Feb. 17, 1925 · Illinois Supreme Court · No. 16383
315 Ill. 332

(No. 16383.

Reversed and remanded.)

The Minnie Creek Drainage District, Appellee, vs. W. O. Nation et al. Appellants.

Opinion filed February 17, 1925.

1. Drainage — right of owner of dominant estate to collect and discharge surface water. The owner of the dominant estate may rightfully collect the surface waters on his land and by means of ditches conduct them into natural water-courses which empty into the ditches of a drainage district without subjecting his land to be annexed to the district.

2. Same — natural water-course may be deepened and widened. A natural water-course may be improved by deepening and widening it for the purpose of effectively conveying the surface water off the land, and such action does not create a new water-course.

3. Same — what constitutes a water-course. A slough, swale or depression extending from one tract of land to a lower tract and carrying surface water, even in rainy seasons, only, is a watercourse within the meaning of the drainage laws, though the water has not worn a channel having well-defined banks.

4. Same — what must be shown to prove connection with ditches of the district.
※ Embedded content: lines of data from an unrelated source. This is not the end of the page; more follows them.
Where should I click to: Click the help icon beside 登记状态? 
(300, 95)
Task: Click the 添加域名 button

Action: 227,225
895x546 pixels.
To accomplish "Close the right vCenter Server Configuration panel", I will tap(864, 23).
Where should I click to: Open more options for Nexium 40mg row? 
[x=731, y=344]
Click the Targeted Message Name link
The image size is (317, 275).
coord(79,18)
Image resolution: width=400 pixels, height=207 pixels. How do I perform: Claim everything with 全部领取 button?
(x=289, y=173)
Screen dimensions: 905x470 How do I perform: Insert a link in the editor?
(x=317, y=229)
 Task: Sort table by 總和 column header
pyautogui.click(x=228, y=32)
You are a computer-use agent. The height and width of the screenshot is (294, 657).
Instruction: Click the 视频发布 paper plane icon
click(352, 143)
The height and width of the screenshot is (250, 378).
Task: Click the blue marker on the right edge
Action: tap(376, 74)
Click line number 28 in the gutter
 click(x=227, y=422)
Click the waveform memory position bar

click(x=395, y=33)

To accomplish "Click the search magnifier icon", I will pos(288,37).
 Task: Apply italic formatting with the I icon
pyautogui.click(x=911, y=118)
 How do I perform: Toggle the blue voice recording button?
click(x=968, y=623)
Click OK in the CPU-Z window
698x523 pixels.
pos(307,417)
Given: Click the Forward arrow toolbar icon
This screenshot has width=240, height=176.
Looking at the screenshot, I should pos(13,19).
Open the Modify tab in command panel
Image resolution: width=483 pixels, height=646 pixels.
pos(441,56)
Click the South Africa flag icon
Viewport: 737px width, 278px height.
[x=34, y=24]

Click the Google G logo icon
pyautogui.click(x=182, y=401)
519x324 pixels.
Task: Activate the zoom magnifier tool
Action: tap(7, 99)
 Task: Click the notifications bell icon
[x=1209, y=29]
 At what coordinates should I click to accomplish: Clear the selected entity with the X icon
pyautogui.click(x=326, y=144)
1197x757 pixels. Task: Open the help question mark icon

To establish that a tract of land lying outside a drainage district has been connected by the owner with the district ditches it is not sufficient to prove that the waters from the land ultimately flow through the district ditches, but it must be proved that an artificial ditch has been constructed leading into a district ditch, or some artificial ditch previously constructed leading into a district ditch.

5. Same — when both connection and benefits must be proved. Where the work done which is relied upon as amounting to connection with the ditches of a drainage district was done between the amendment of the Levee act in 1919 and the amendment thereof in 1923, it is necessary, in order to authorize annexation of the lands to the district, to prove not only the connection but also that the lands so connected will be benefited by the work of the district.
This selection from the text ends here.